But when I started working at Momento early in 2023, things changed. I started building more user facing demos that required web pages that looked better than the unstyled divs I was used to working with. So naturally, as any developer would, I asked ChatGPT to teach me how to build apps in Next.js. I picked up a bit of React and got the hang of front-end development over the course of a few months. Then I realized something – front-end development is just as hard as the backend!

The challenges are different, of course, and often lead to “slower than I would like” progress as I struggle through building something. But when Momento released the Web SDK, it was like someone gave me an easy button. And no, I’m not just saying that because it’s my job. It’s seriously way easier. Let me explain.

Backend capabilities without building a backend

Ok, that section header sounds like a lie. But it’s not! When you use the Momento Web SDK in your React, Angular, Vue, Astro, whatever UI framework you like, you get access to managed, serverless services without having to build them. You get access to a cache and managed WebSockets with nothing more than simple API calls. 

This means you get direct access to database-like features that let you cache API calls, build user-session stores, and save files temporarily in a remote location when you use Momento cache. Many front-end frameworks allow you to do these things with session and local storage, but they’re tied to a browser. With Momento, the constraints are cut loose. You get all these abilities cross-browser sessions and even cross-machine.

Momento acts as a personal high-speed web server for you to store temporary data and manage your WebSocket connections.

Charged only for data transfer into and out of Momento with a 5GB monthly free tier, this is a no-brainer for any front-end developer. 

Session data

Instead of checking and validating local storage TTLs for your user data, just save it into Momento cache and handle defaults when you get a cache miss.

const response = await cacheClient.dictionaryGetField('user-sessions', userId, 'fullName');
if(response instanceof CacheDictionaryGetField.Hit) {
  return response.value();
} else { // load from API
  const data = await axios.fetch(`/api/users/${userId}`);
  const user = await data.json();
  cacheClient.dictionarySetFields('user-sessions', userId, userData);  
  return user.fullName;
}

You can store an entire JSON object in a dictionary and fetch as much of or as little of the information as you want, like a GraphQL API (almost). This can be insanely powerful as you load information about a user. You can continue to add fields to this dictionary cache item and fetch details out of it from any machine, allowing other users in your system to gain access to the data in milliseconds.

If you’ve ever visited Momento’s booth at a conference, the games we run use a similar pattern.

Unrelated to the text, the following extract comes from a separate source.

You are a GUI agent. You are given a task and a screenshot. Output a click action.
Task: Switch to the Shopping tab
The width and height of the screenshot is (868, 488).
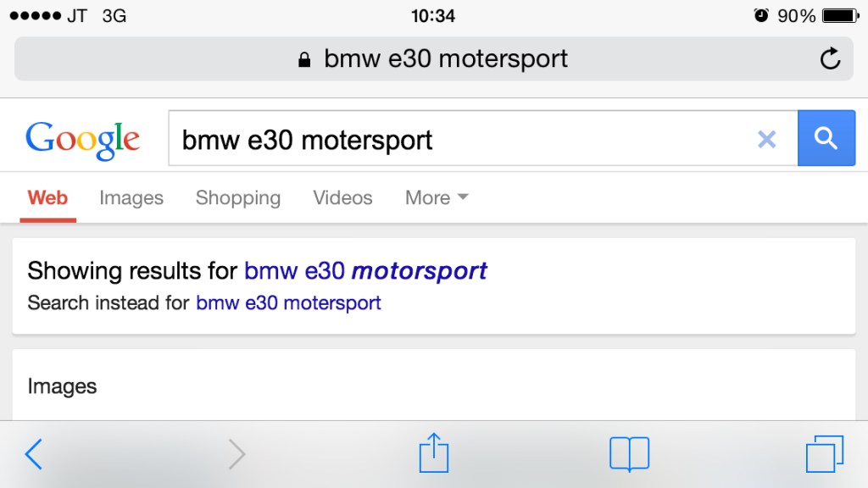click(x=237, y=198)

In fact, it uses the cache as the only data store, there’s no database at all. Check out the source code.

Sharing files

Have you ever needed to securely share a file with someone but didn’t know how to build a web server, setup https, and configure a storage mechanism? Me too (assuming you said yes). Well good news, even that has become only a few lines of code.

const buffer = fs.readFileSync(filePath);
await client.set('files', fileName, new Uint8Array(buffer.buffer), { ttl: 600 });

With the image set in the cache, you can create a token scoped explicitly to that one cache key, granting temporary access to it for wherever holds the token.

const scope = {
  permissions: [        
    {
      role: 'readonly',
      cache: 'files',
      item: {
        key: fileName
      }
    }
  ]
};

const token = await authClient.generateDisposableToken(scope, ExpiresIn.minutes(10));
return token.authToken;

In this example. the file is only available for 10 minutes so you don’t have to worry about your secure data being stale or left unknowingly on a server somewhere. With automatic time to live (TTL), your files are removed with no additional work.

For a full example file sharing app, you can check out our reference application.

Chat

You can build an entire chat app using only a front-end framework and Momento! Store the users and messages in cache items and notify people when a message is sent by publishing to Momento Topics. No lengthy auth mechanisms, connection management, or databases necessary. If you want to create short-lived, session-based chats, this is the perfect solution.

When messages are sent to a chat room, you can store them in a list cache item. This type of cache item will store things chronologically, allowing you to keep a thread-safe history of all messages in the order they were sent.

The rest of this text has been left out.